TASK TO CARRY OUT =>
Take the line that contains "Given: Click the" and each one after it through the last line below, and retype them exactly. Leave out the pictures.

===== DATA SUPPLIED =====

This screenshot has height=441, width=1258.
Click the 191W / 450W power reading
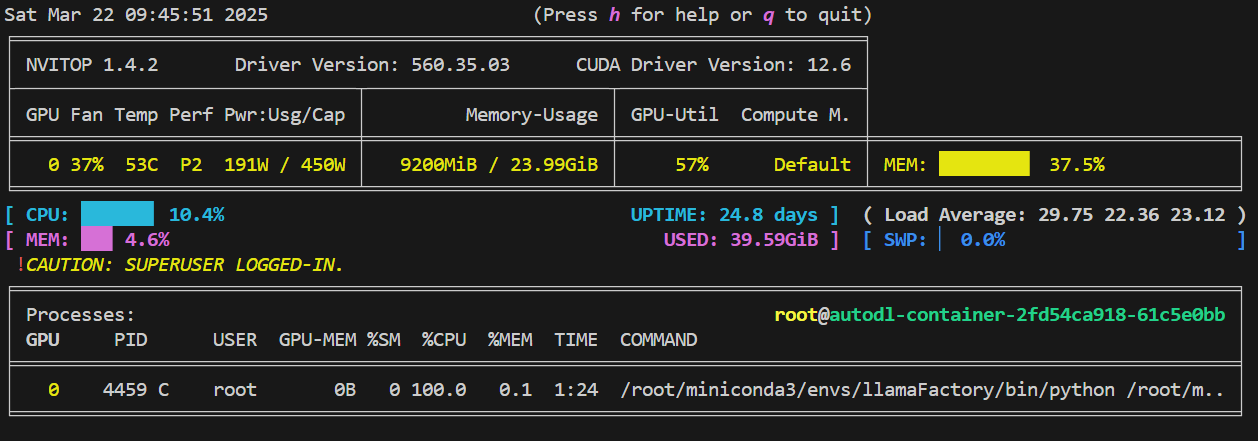click(284, 165)
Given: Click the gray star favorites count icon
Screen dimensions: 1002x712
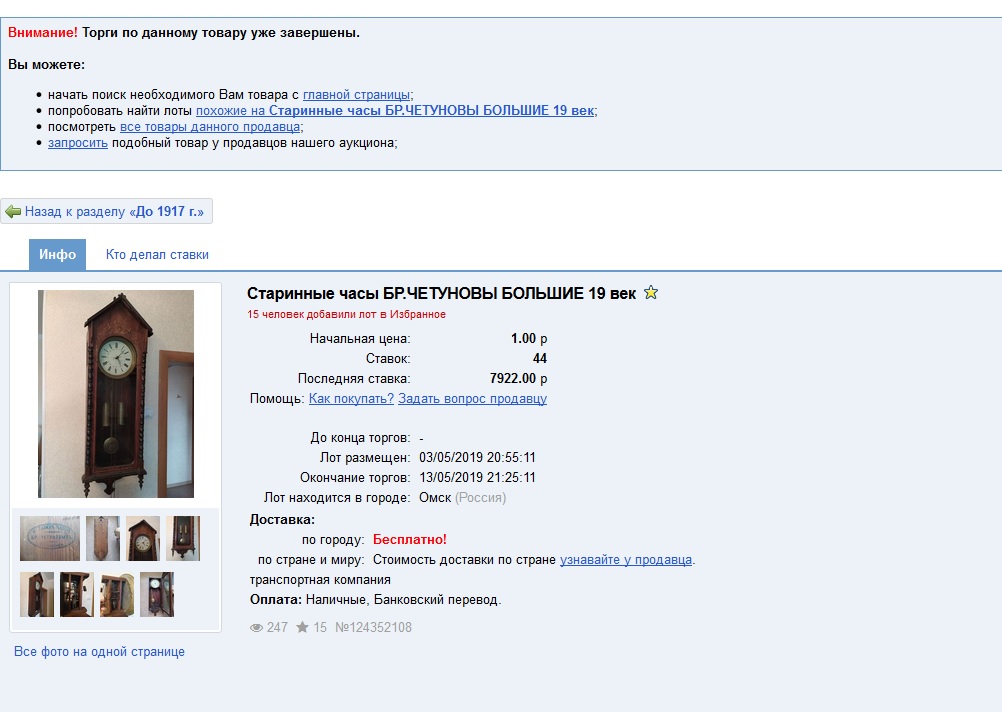Looking at the screenshot, I should 302,627.
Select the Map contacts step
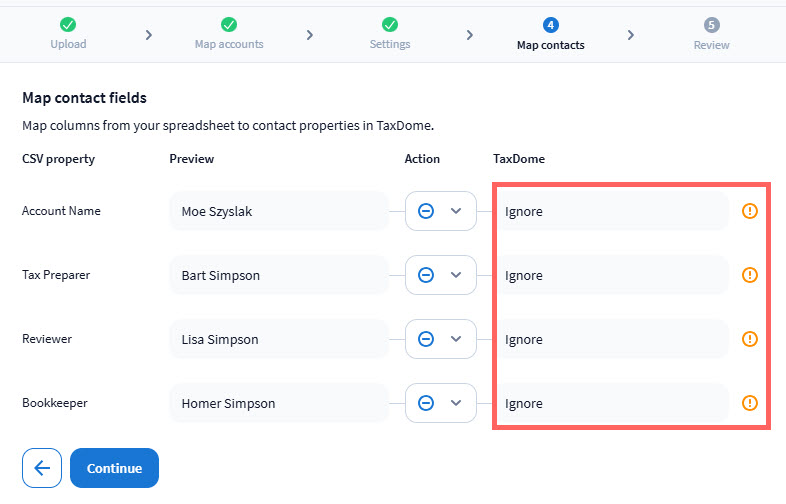This screenshot has width=786, height=504. pos(550,45)
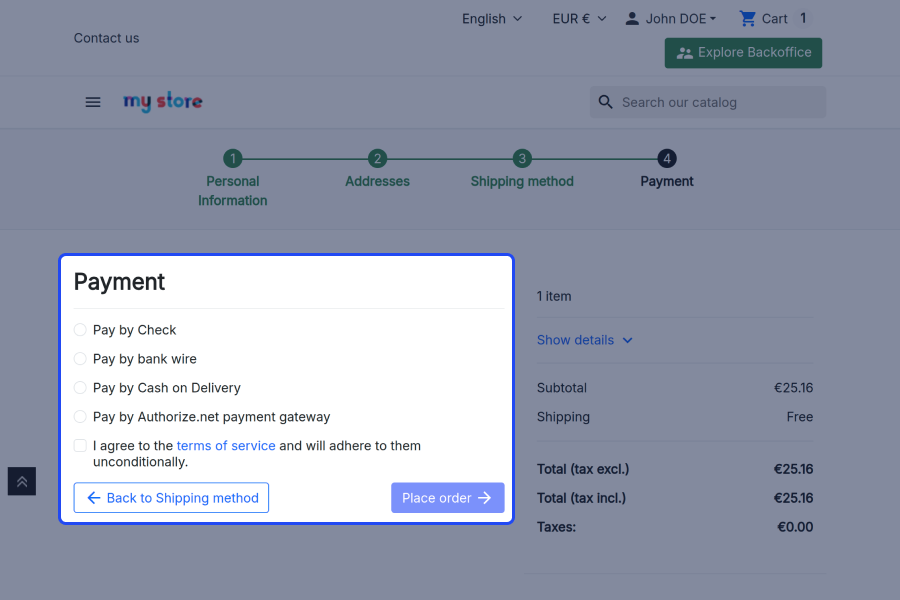The width and height of the screenshot is (900, 600).
Task: Click the my store logo
Action: (x=162, y=102)
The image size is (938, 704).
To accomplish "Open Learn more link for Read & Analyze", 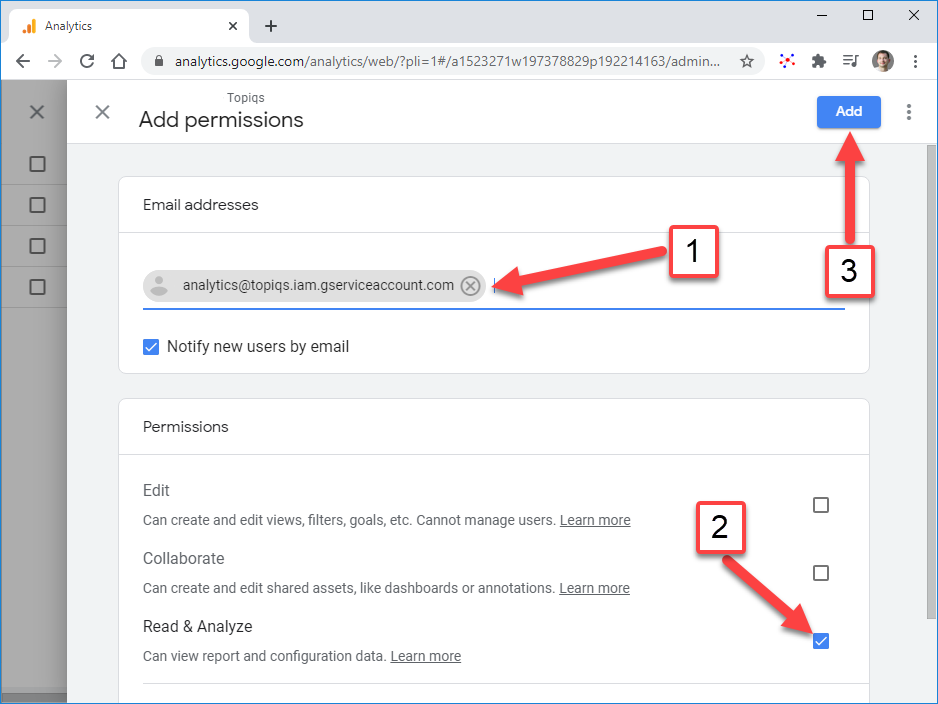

=====

ANSWER BOX =>
Given: Click the gray star favorites count icon
Screen dimensions: 1002x712
Looking at the screenshot, I should 302,627.
Select the Map contacts step
This screenshot has width=786, height=504. pos(550,45)
The width and height of the screenshot is (900, 600).
Task: Click the my store logo
Action: (x=162, y=102)
The image size is (938, 704).
To accomplish "Open Learn more link for Read & Analyze", 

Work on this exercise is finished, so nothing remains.